The segment of the pipeline that failed – between Hartsville, Tenn., and Clementsville, Ky. – was inspected in 2004 and 2011, according to Columbia Gulf. The company declined to say if the 2011 inspection documented the cracks in the weld.
“We are currently addressing your questions with the Pipeline Hazardous Materials Safety Administration,” Columbia Pipeline Group spokesman Scott Castleman said in a statement. “As soon as these answers become public, we will be happy to share them with you.”
Columbia Gulf expects to submit a report with federal authorities around the end of the year, Castleman said.
Richard Kuprewicz, a Redmond, Wash., consultant who specializes in gas pipeline incident investigations, reviewed the analysis at the request of WDRB News. He wrote in an email that the general threat of hydrogen-related cracking in pipelines has been well-known for some time.
(In fact, the concerns that led Indiana to shut down and repair the Sherman Minton Bridge between Louisville and New Albany, Ind., in 2011 were connected to similar cracking in 1960s-era steel.)
Pipeline operators routinely use technology such as “smart pigs” that travel through pipelines looking for defects during inspections, but Kuprewicz said such cracks can still be hard to notice even with those tools.
In the mid-1960s, there were no federal limits on how much carbon pipelines could contain, according to the Det Norske Veritas report, which concluded the Columbia Gulf line's steel had carbon amounts above modern standards.
“The higher the carbon the more brittle the steel and susceptible to cracking problems,” Kuprewicz wrote. He said hydrogen-related cracking is “likely a threat that may exist on other segments of this pipeline that were constructed at the same time or nearly the same time.”
Columbia Gulf declined to address Kuprewicz's conclusion, but it did say it installed 285 miles of pipeline in Kentucky between 1960 and 1969.
“There are several technical issues with these older pipelines, whether they're being re-purposed or simply continuing to function as they were initially intended,” said Tom FitzGerald, director of the Kentucky Resources Council.
FitzGerald said those include ”age, the quality of the weld, the tendency of pipe over time to shift because of shifting in the ground. All of these things can be contributors to failures.”
The pipeline breach ignited a blast and fire that destroyed two homes and caused nearly $1.8 million in property damage. Regulators deemed it a “significant” event – one that kills or hospitalizes people, causes more than $50,000 in damages or results in fire or explosion.
The line that failed carries natural gas across central and eastern Kentucky. The February rupture was the second “significant” incident on the line within a two-year period.

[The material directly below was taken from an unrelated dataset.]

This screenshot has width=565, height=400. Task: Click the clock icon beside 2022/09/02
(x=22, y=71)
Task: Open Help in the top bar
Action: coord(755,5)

There have been 175 “significant” pipeline incidents in the U.S. in 2014, including two in Kentucky, according to data compiled by the pipeline safety administration. In June, a “flash fire” occurred during welding of an Owensboro crude oil pipeline operated by Marathon Pipe Line, federal data shows. No injuries or damage were reported.
Columbia Gulf operates more than 3,400 miles of natural gas pipelines in the southeastern U.S., including roughly 1,390 miles in Kentucky. The company is affiliated with Houston-based Columbia Pipeline Group.
Following the Adair County rupture, the Pipeline Safety Trust of Bellingham, Wash., analyzed federal pipeline data for Columbia Gulf and found the company had more than twice as many “significant” incidents as the national average for such pipelines.
Columbia Gulf began placing the line near Knifley back in service last month, a company spokeswoman said.
“We have worked countless hours to examine what happened in Adair County and to ensure that we take every precaution to keep an incident such as this one from happening again,” Katie Dupuis Martin, a Columbia Pipeline Group spokeswoman, told WDRB News earlier this year.